Cela faisait "plus d'un an" que Daniel n’avait pas mis les pieds chez un ophtalmologue. S'il est venu dans ce cabinet de Thionville (Moselle), mercredi 2 février, c'est parce que son praticien est parti à la retraite. Mais déjà, quand il était en exercice, il fallait attendre "trois ou quatre mois" pour avoir un rendez-vous, raconte-t-il. Le manque d'ophtalmologues ne touche pas que lui : d'après le Rassemblement des opticiens de France (ROF), 25 millions de Français vivent dans des déserts médicaux visuels et 33% des habitants de la régoin Grand Est attendent au moins six mois pour avoir un rendez-vous. 

Dans le cabinet où s'est rendu Daniel, les boxs d’examens sont tous occupés. À l'intérieur de l’un d’eux, le docteur Cyrille Putz examine un patient : "On est là pour voir si c'est en train d'abîmer votre nerf optique", lui explique-t-il. Au total, il verra "une centaine" de patients dans sa journée de travail. "C'est énorme", concède-t-il. Pour pouvoir recevoir autant de personnes en une journée, il a dû s’entourer d’une équipe : trois secrétaires, une opticienne, une infirmière et une orthoptiste.
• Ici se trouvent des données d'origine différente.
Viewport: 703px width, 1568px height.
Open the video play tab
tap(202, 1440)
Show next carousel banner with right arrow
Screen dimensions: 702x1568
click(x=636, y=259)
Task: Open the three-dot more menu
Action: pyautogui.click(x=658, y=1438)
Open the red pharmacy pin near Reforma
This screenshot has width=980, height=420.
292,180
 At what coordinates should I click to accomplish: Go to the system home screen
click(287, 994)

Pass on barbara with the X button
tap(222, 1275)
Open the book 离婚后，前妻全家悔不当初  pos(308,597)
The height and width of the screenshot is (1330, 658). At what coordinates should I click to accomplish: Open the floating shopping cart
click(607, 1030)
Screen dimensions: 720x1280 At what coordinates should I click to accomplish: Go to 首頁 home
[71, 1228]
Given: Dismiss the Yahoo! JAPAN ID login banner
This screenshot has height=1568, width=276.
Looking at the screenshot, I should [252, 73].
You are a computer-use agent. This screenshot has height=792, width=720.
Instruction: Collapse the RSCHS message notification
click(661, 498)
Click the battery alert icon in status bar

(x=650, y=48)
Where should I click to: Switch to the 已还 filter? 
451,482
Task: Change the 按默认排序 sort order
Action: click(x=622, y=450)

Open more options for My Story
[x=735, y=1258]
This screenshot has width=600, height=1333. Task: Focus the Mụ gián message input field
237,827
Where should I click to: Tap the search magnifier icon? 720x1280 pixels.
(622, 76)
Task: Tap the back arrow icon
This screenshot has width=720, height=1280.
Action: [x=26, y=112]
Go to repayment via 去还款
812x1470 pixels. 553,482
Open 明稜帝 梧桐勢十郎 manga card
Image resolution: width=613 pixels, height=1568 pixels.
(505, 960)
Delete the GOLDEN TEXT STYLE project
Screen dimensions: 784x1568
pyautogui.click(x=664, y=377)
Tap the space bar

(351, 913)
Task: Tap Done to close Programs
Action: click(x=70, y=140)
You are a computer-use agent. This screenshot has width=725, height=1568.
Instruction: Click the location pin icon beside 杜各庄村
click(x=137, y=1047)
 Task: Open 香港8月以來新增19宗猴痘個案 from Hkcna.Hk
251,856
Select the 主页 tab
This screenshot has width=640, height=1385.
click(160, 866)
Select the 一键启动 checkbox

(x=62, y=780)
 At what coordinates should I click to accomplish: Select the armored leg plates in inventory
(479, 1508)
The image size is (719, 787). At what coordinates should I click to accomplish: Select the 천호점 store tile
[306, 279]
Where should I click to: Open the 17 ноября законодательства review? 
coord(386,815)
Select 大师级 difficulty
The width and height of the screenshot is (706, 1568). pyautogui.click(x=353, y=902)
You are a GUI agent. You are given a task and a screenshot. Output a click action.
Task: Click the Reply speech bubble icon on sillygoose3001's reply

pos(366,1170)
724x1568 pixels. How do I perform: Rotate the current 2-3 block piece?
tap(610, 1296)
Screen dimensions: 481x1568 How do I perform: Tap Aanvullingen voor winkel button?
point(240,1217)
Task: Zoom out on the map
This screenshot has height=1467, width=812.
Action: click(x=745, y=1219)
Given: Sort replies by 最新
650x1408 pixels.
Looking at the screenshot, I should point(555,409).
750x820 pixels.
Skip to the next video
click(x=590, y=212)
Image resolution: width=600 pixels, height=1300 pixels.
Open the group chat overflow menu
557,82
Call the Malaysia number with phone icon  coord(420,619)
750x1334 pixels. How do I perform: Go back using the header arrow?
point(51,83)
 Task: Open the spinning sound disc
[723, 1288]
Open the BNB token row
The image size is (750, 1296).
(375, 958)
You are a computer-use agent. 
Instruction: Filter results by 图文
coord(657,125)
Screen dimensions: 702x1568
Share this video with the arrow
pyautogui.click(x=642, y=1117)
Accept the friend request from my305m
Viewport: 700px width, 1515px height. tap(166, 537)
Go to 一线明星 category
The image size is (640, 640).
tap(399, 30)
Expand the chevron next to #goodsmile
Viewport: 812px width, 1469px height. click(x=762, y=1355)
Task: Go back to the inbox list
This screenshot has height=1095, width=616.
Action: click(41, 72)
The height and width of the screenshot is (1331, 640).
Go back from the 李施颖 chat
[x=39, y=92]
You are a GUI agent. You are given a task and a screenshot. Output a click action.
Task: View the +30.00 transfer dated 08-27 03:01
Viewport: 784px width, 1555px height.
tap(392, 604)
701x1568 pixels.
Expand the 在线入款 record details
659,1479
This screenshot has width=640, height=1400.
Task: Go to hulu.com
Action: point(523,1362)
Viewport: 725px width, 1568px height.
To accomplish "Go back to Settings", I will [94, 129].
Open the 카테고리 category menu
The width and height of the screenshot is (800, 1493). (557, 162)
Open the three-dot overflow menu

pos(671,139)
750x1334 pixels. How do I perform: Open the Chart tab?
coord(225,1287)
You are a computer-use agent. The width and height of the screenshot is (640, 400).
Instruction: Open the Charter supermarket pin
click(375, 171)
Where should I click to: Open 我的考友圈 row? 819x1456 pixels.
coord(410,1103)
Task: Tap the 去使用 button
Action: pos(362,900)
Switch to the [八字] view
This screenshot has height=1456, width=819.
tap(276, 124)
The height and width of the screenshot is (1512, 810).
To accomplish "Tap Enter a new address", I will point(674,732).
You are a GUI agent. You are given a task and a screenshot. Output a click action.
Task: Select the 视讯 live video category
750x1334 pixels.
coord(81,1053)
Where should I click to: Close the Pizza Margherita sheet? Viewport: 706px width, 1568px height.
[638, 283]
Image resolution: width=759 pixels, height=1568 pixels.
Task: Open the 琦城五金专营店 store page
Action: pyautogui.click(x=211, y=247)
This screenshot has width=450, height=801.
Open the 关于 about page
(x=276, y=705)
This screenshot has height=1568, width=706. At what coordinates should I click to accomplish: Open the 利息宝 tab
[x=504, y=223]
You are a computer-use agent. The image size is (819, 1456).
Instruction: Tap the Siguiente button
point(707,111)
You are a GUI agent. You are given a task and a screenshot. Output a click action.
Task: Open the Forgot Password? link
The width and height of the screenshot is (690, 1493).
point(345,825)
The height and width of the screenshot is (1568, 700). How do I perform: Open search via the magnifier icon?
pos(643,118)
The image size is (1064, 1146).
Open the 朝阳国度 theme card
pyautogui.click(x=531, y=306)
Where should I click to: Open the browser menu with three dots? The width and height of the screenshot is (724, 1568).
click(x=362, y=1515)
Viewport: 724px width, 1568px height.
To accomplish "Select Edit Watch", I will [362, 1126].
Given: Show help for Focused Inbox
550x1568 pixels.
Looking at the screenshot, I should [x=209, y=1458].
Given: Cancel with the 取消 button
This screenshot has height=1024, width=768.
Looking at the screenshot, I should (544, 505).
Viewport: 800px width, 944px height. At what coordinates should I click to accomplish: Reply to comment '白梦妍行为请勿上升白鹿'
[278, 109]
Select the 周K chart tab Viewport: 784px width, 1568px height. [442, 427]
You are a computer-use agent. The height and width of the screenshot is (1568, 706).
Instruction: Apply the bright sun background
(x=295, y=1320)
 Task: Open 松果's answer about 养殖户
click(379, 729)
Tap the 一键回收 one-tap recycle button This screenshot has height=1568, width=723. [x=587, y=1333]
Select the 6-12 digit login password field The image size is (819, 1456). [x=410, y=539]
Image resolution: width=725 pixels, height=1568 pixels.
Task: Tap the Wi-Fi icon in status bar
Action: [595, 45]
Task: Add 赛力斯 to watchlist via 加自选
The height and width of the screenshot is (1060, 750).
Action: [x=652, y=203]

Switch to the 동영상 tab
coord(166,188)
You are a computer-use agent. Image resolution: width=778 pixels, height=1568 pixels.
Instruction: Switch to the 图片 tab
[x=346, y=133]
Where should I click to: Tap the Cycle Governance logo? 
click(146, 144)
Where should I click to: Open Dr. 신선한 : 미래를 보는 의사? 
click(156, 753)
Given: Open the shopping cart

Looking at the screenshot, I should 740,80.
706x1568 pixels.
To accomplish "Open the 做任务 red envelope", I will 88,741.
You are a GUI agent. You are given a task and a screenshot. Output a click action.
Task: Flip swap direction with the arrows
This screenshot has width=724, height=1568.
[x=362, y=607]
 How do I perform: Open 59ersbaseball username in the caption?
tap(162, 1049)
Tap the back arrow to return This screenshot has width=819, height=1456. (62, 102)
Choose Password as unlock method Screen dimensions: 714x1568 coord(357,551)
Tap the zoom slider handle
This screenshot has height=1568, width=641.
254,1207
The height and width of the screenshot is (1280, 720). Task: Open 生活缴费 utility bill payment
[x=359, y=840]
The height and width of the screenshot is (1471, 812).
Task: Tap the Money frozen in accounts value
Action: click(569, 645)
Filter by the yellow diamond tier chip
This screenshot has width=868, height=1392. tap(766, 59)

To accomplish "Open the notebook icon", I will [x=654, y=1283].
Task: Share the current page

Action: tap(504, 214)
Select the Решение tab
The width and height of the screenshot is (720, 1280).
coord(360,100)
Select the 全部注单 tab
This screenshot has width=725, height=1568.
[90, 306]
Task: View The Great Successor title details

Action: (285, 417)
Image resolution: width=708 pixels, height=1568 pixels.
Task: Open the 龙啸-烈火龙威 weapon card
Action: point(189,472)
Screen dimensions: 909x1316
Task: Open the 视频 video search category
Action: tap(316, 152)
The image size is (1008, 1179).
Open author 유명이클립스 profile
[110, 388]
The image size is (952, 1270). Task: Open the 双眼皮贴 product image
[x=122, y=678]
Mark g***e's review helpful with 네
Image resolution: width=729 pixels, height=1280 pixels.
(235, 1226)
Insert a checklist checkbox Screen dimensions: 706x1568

Pas de rendez-vous au-delà de trois mois

Pour ne pas refuser de nouveaux patients, qui seraient privés de suivi car leur praticien a fermé le cabinet, il a fallu trouver une stratégie. "On a bridé notre délai de rendez-vous. Je ne donne pas de rendez-vous au delà de trois mois, détaille Cyrille Putz. Tous les jours, des créneaux se libèrent. On peut donc absorber des nouveaux patients mais il faut aussi que les gens acceptent de voir le médecin moins longtemps." En effet, l'ophtalmologue ne peut dans ce système que consacrer "cinq à six minutes à chaque patient".

Afin pallier la pénurie d’ophtalmologues, les pouvoirs publics ont augmenté le nombre d’ophtalmologistes en formation. Mais, pendant qu’ils se forment, les départs en retraite, eux, se succèdent et créent le vide. "Sur le secteur d'Amnéville, depuis le 1er janvier, il n'en reste plus", s'alarme Frédéric Tinten, opticien qui est installé dans cette ville, juste à côté d'un ophtalmologue qui vient de partir en retraite. "On est passé de sept professionnels à zéro en vingt ans", déplore celui qui possède aussi des boutiques à Florange et Thionville. La zone est devenue un désert médical.  

S'appuyer davantage sur les opticiens

Face à ce contexte sanitaire difficile, le Rassemblement des opticiens de France a lancé une campagne d'affichage, notamment visible à l'entrée de Thionville, pour faciliter l'accès aux soins en Moselle. Les opticiens proposent de prendre en charge certains actes, ce qui pourrait soulager les ophtalmologues surchargés de la région. "Premièrement, la plupart des clients ne connaissent pas la législation actuelle. On a la chance de pouvoir renouveler les lunettes et les lentilles", détaille Frédéric Tinten. Une mesure encore méconnue d'après lui.

Selon l'opticien, sa profession peut même aller plus loin. "On peut proposer des actes de téléconsultation directement dans le magasin avec l'accord d'un ophtalmologue." Puis, l'opticien peut corriger et modifier la correction des verres des clients. "On a la formation pour, assure-t-il. Il faudrait donc réaménager le cadre de loi pour que l'ordonnance soit valable plus longtemps et qu'on puisse vérifier la vue." Ces solutions sont compilées dans une pétition mise en ligne par le ROF pour faciliter l’accès aux soins visuels.